_GIVEN TEXT:_
%%

I’m pretty much a sucker for a good disaster movie. Escaping flaming buildings, getting out of a sinking ship, tunnelling to freedom from a cave in, returning to Earth after a space dock mishap. All very dramatic I know. I recall one movie I watched was about a giant meteorite that was about to crash into our lovely planet. Another epic collision I see most every day is the struggle indie authors have reconciling their art and their business.
Art vs Business
The reality that we need to make money from our writing can be a messy conflict of interest, and derails too many self publishers from really stepping into the future they envisage.
Write? Yes. Market? No way!
Too many have an unspoken aversion to selling their work, thinking it somehow devalues the purity of their craft.
For others, they have been led to believe that it just plain is difficult to sell. Writing is a breeze compared to what comes afterwards so they just put their words out there, close their eyes, and hope for the best.
I have rarely, if ever, seen that kind of head-in-the-sand strategy work.
As an indie author, it is essential that you accept the dual role of creator and marketer.
Without being able to comfortably wear both hats your creations will never reach the audience that were intended to connect with.
The Number One Essential To Marketing Your Book
I have three P’s that sum up my best advice, plus a fourth that will be result of grasping and applying the other three. One of these ‘P’s is primary though. Without having it in it’s proper place the others just won’t work.
The three P’s are Produce (or Publish), Promote and People.
But for most would-be indie tycoons there is problem. It is easily remedied, but one that so many fall into and come away feeling disillusioned.
Here is a typical workflow…
Publish > Promote > People
Do you see a problem with the flow of things here?
I hope so, because this is the number one mistake that publishers and product creators make all the time.
They begin with the product. That, my friend, is your first mistake.

%%

_STORED DATA:_
%%

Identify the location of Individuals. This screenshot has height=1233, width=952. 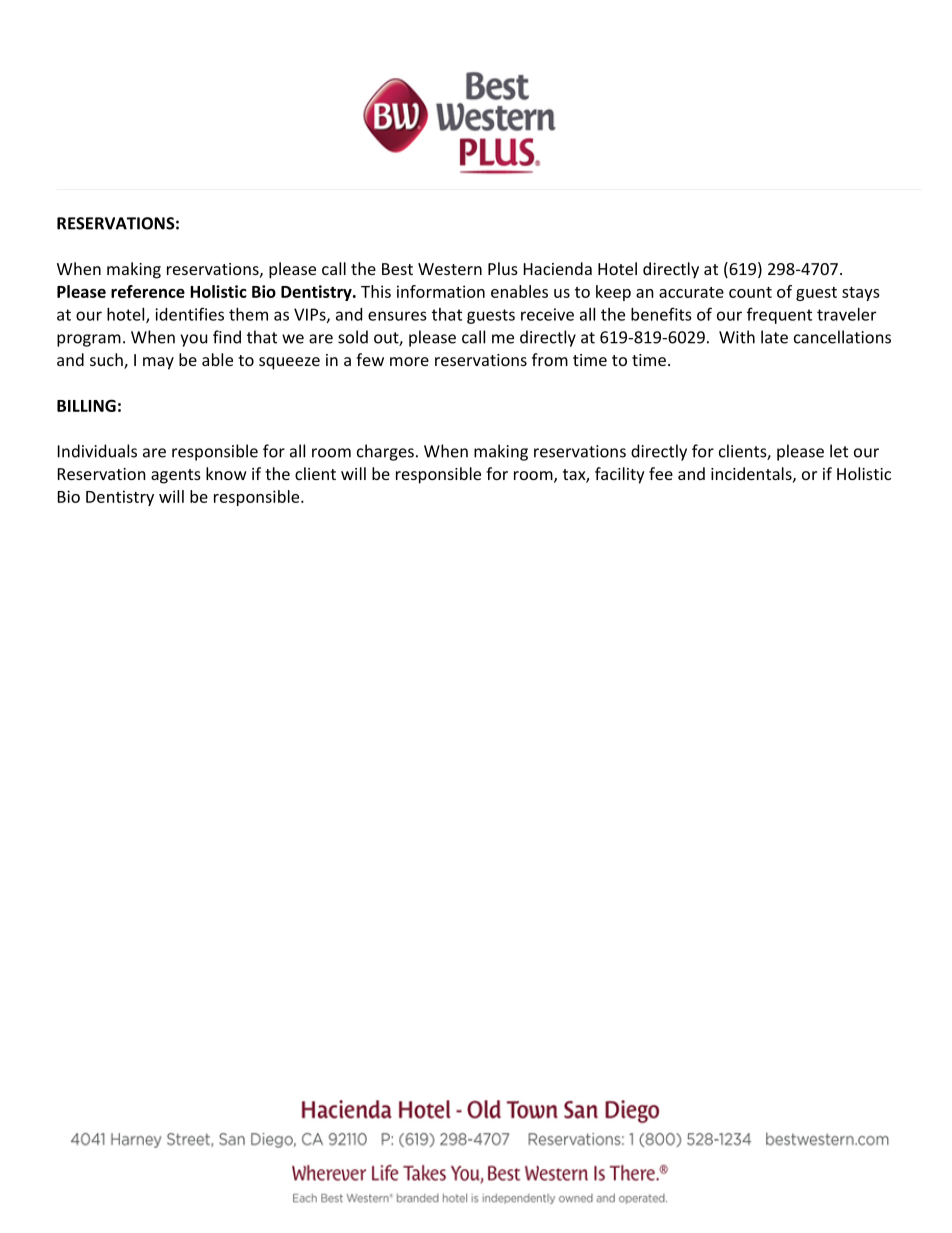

%%

_TASKS:_
1) Name each of the three P's that the post on indie author marketing gives as its best advice.
2) In the post on indie author marketing, reproduce word for word the passage from "I have rarely, if" up to and including "creator and marketer.".
3) According to the post on indie author marketing, what dual role must an indie author accept?
The listing that comes after the post is separate material and is not connected to it.

_SOLUTIONS BY TASK:_
1) Produce (or Publish), Promote, People

2)
I have rarely, if ever, seen that kind of head-in-the-sand strategy work.
As an indie author, it is essential that you accept the dual role of creator and marketer.

3) The dual role of creator and marketer.